Et pourtant, le producteur de l’album lui a donné du fil à retordre en ne restant pas dans une zone confortable. Les beats sont multicolores et funky au possible. On retrouve l’état d’esprit des années 2000, proche de ce que pouvaient faire Pharrell et Chad Hugo lorsqu’ils étaient encore neptuniens. Néanmoins, l’album est résolument trap, à l’image de « (357) the what » avec son acolyte Makala, un hommage à l’immense collaboration de 1994 entre Biggie et Method Man. Les couplets crades et dynamités posés sur cette prod à la 808 vrombissante propulsent le titre au rang de banger scénique. L’ajout d’un delay très marqué sur les voix fait bouncer le refrain et les auditeurs. Cet écho qu’utilise Mairo sur quelques pistes est un signe distinctif qui le démarque et lui permet de forger sa propre musique. La liberté que prône l’artiste ne s’applique pas qu’au fond, mais également à la forme de ses sons. Il assume ses choix singuliers et prend ses aises, à la fois dans les sonorités, comme en témoigne le synthé grinçant utilisé dans « la danse des indiens ». Une patte qu’il continue d’affiner dans ses schémas d’écriture. Entre couplets uniques, cuts, et hooks bien amenés… Impossible de s’ennuyer lorsque l’on ne sait pas à quoi s’attendre !
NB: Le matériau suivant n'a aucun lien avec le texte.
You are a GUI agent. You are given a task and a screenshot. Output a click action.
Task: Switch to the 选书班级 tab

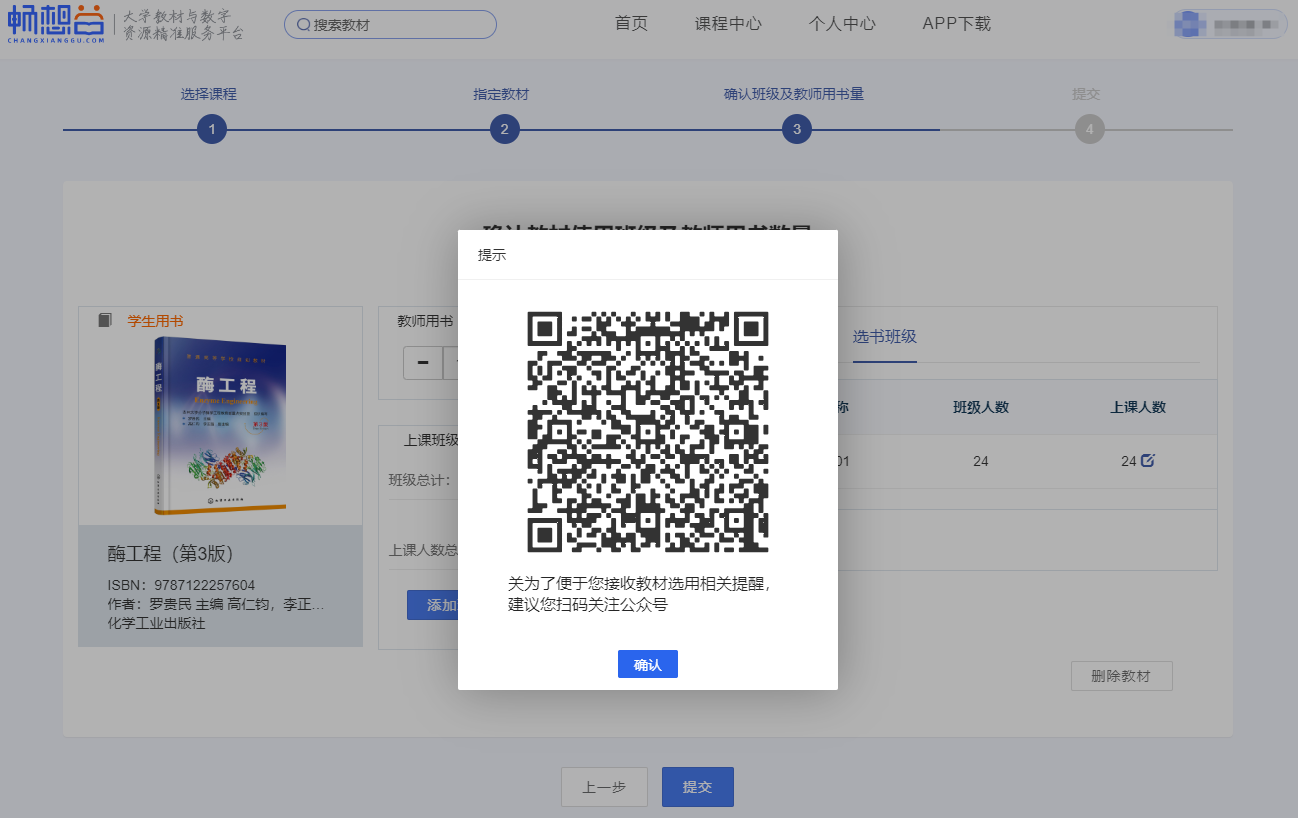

95 Monde Libre semble être un album fondateur pour Mairo. Avec son jumeau, l’artiste suisse conçoit un univers qui lui est propre. Un ensemble cohérent qui parcourt le globe et ses sonorités variées en suivant un fil rouge qui transpire l’authenticité : la quête de liberté. Le projet est introspectif lorsqu’on le creuse. Sa technique très pointue et son énergie XTRM peuvent parfois masquer les messages disséminés, mais ils sont bien présents et font l’essence de ce disque.